**Task description:**
Repeat the lines from the line with "Task: Click the" to the line with "Image resolution: width=1171" in the listing below, keeping both end lines and adding nothing.

**Data to process:**
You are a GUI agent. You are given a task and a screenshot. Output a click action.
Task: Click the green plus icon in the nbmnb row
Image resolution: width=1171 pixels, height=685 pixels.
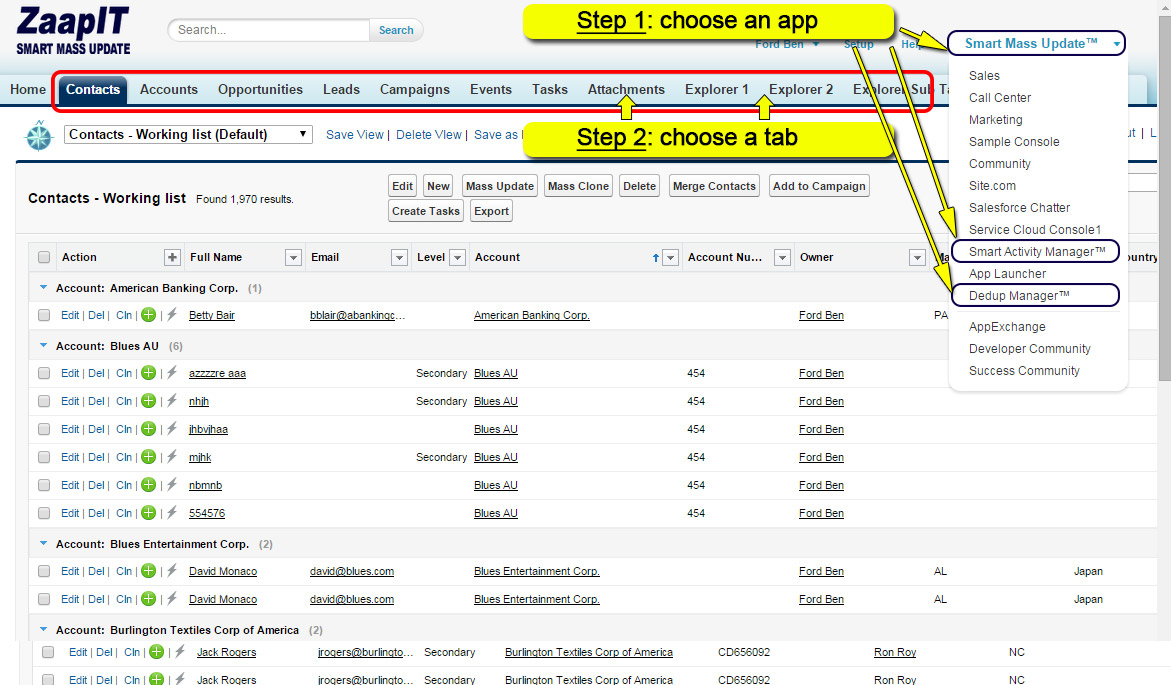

...

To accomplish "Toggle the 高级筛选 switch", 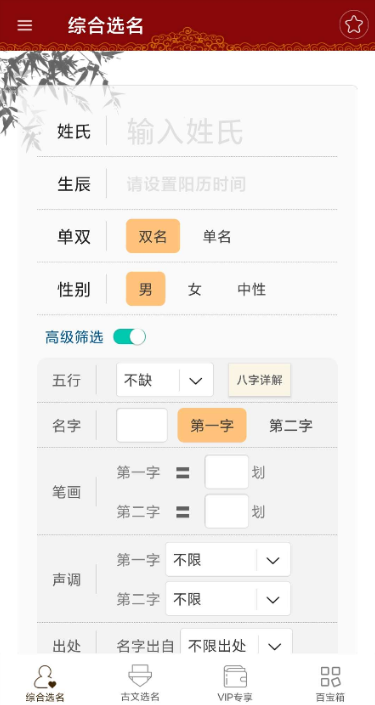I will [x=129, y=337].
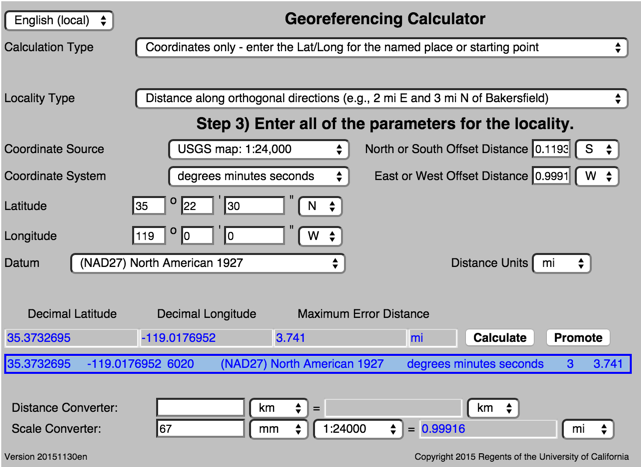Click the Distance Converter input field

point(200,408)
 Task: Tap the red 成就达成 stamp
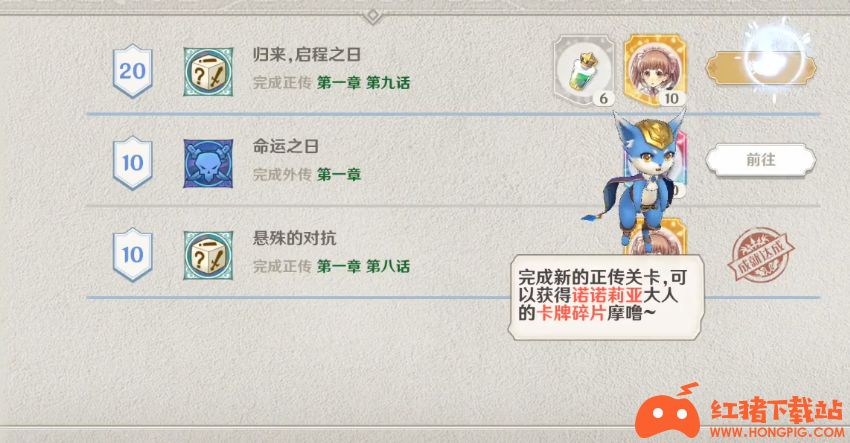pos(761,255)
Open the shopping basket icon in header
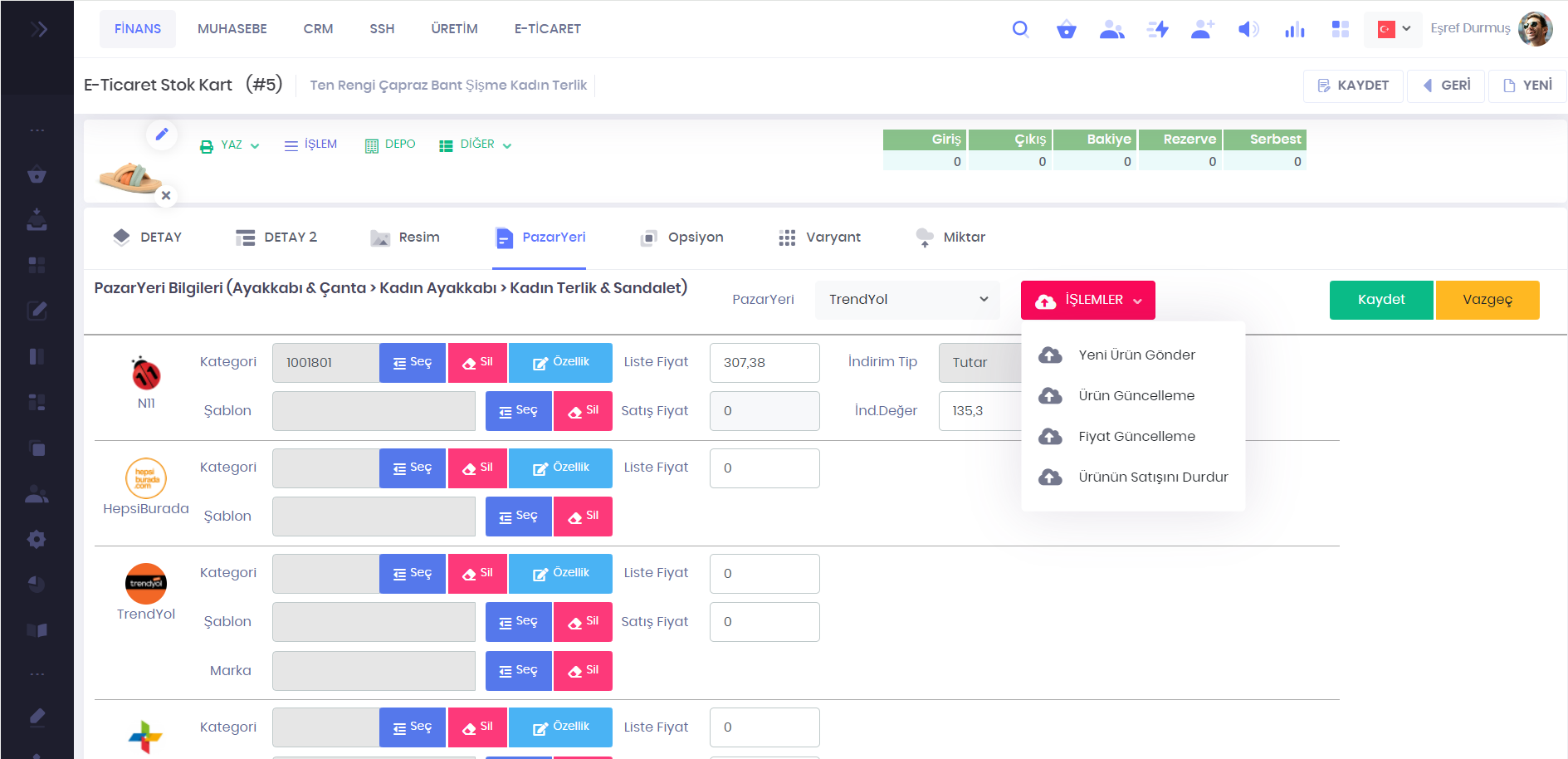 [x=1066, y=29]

---

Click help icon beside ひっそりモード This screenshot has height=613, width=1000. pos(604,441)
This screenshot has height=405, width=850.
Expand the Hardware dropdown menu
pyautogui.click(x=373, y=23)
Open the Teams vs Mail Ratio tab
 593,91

**Exercise response:**
Task: Click the green plus icon in the nbmnb row
Image resolution: width=1171 pixels, height=685 pixels.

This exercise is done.